小妖精リリアに見られているとは気づかないイザベルが、ふと思い出したように妖精についてティエールに質問している。
「ねぇ小妖精って、悪戯好きって言っていたけど。本当に……平気?」
「あはは! サイズが小さいだけで人間と変わらない感じだから、そこまで心配しなくても平気だよ。まぁ案外、もう好奇心旺盛な小妖精が、花瓶の後ろからこっそりとイザベルを見つめているかも知れないけど……ね」
ただし、意外と厳しいところがある精霊神ティエールには、小妖精の可愛いさ攻撃はイマイチ効かず。むしろ、婚約者イザベルとの甘いひとときを邪魔されたくないようで、やんわりと撤退を促す台詞を花瓶越しに伝えられる。
「はうぅ! 精霊神様ったら、あんな風にイザベルちゃんの前で私が調査していることをバラさなくても。退却、退却ぅ」
渋々、ティエールとイザベルの家から退却してきたリリアは、拠点であるツリーハウスでようやく羽を休めた。今日はお月様もよく見えていて、夜のお散歩にはぴったりのムードだったのだ。あくまでも散歩のついでに立ち寄っただけで、二人のリラックスタイムを見てみようなんて気持ちで出掛けたわけではない。多分……。

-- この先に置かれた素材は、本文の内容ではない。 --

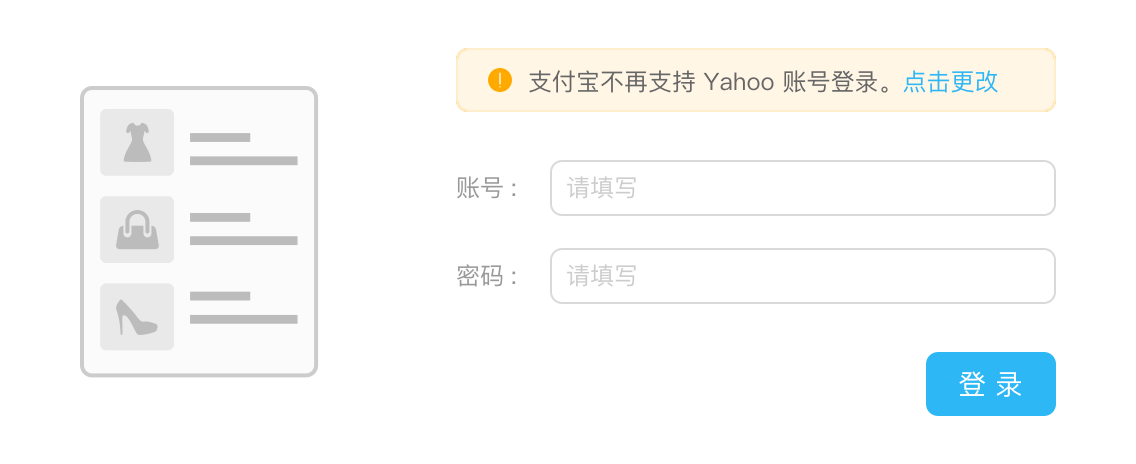Click the dress icon in the list
Image resolution: width=1136 pixels, height=464 pixels.
click(137, 142)
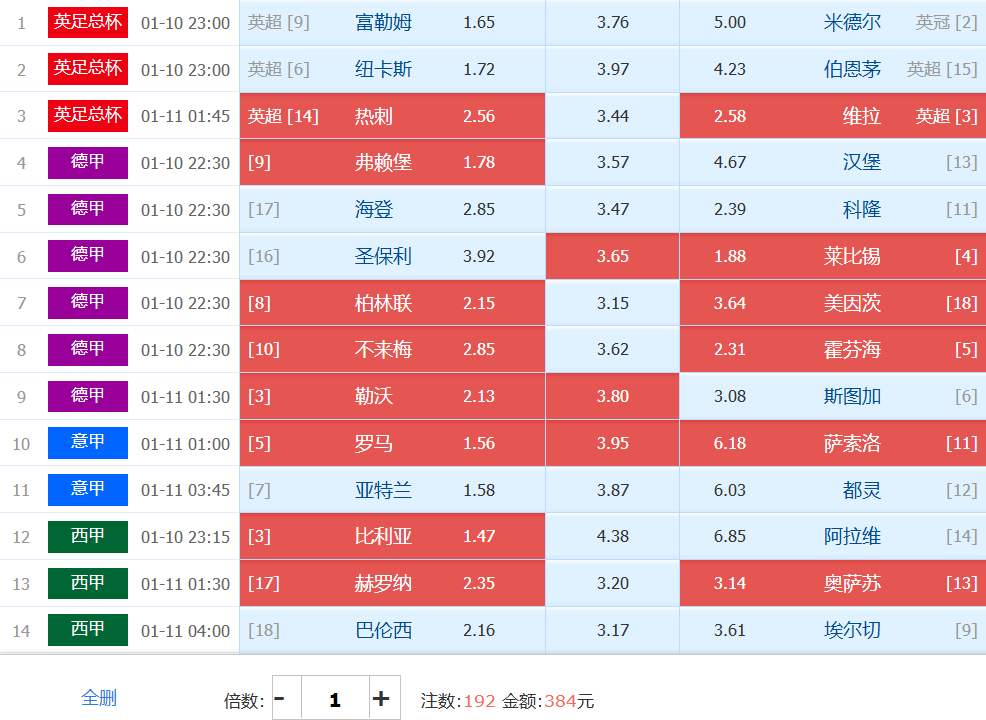986x720 pixels.
Task: Deselect draw odds 3.65 for 圣保利 match
Action: (612, 256)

「お帰りなさい、リリア。あれっどうしたの、随分とお疲れ見たいね。さては、精霊神様に覗き見していたことがバレたのね」
「ち、違うもん。覗きもじゃないもん。たまたまお散歩してたら、精霊神様のお家の前についちゃっただけだし。それに見つめていたのだって、ちゃ〜んとした調査の一環だもの。あの地域のロッジには時折遊びに行っても良いって、きちんと契約を結んでいるんだよ」
共同でツリーハウスに暮らす他の小妖精に囲まれつつ、言い訳を並べていくリリア。だが他の小妖精もリリアの好奇心を責めることは出来ない、むしろ新たな精霊候補について興味が抑えられない様子。

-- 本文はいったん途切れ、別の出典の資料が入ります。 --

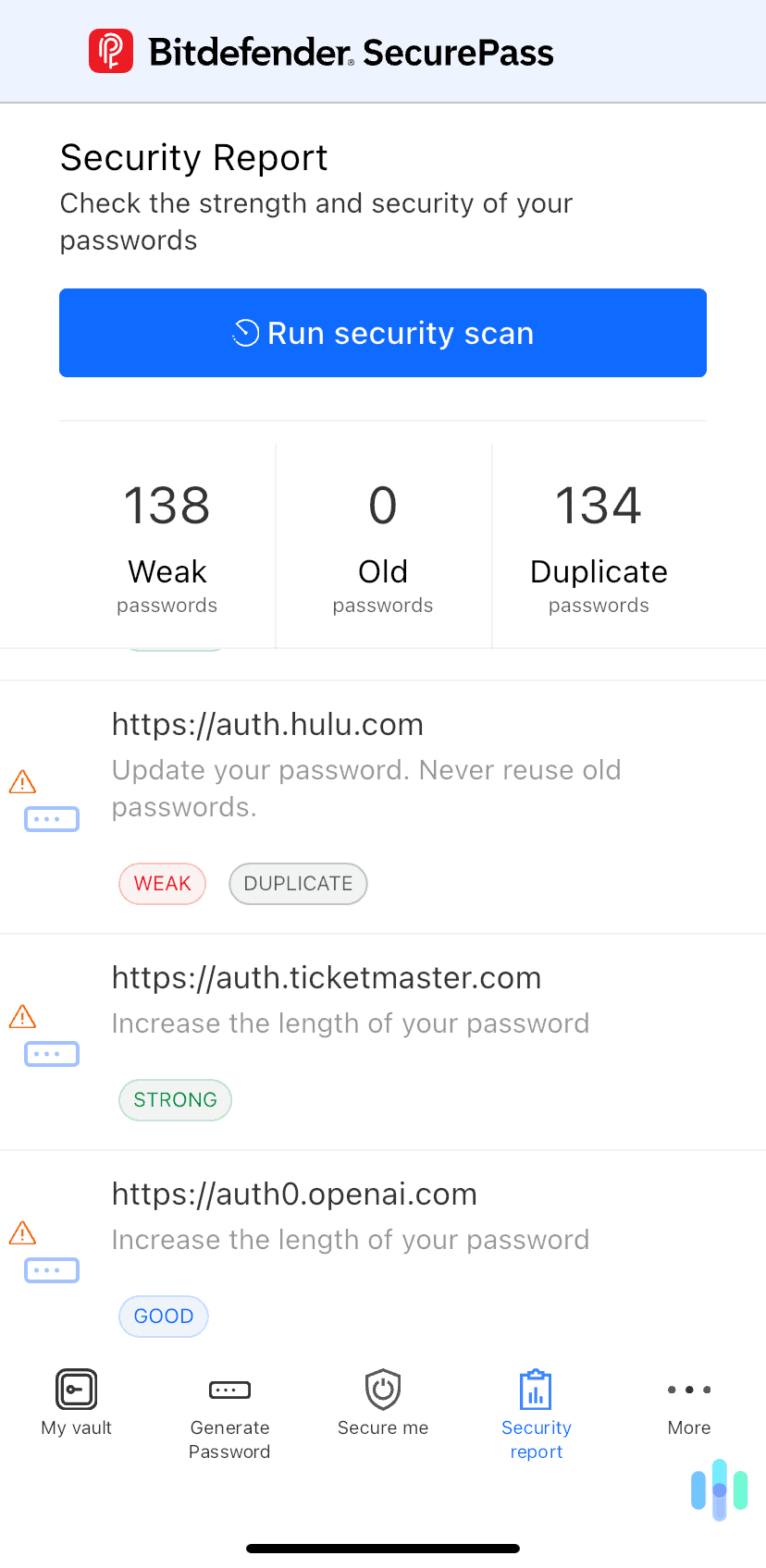The width and height of the screenshot is (766, 1568).
Task: Select the DUPLICATE badge under auth.hulu.com
Action: coord(298,883)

「ねぇねぇ、リリア! イザベルってどんな感じの女の子だった?」
「教えてよ、顔立ちは? 可愛い系、美人系? 性格は優しそう……それともツンデレ?」
「あぁもうっ質問は一つずつ、ゆっくりとっ!」
結局、小妖精達は新たな住民であるイザベルに興味津々。彼女達のお喋りは夜遅くまで続き、寝坊したリリアは大慌てで『お目付役の儀式』に参加するのであった。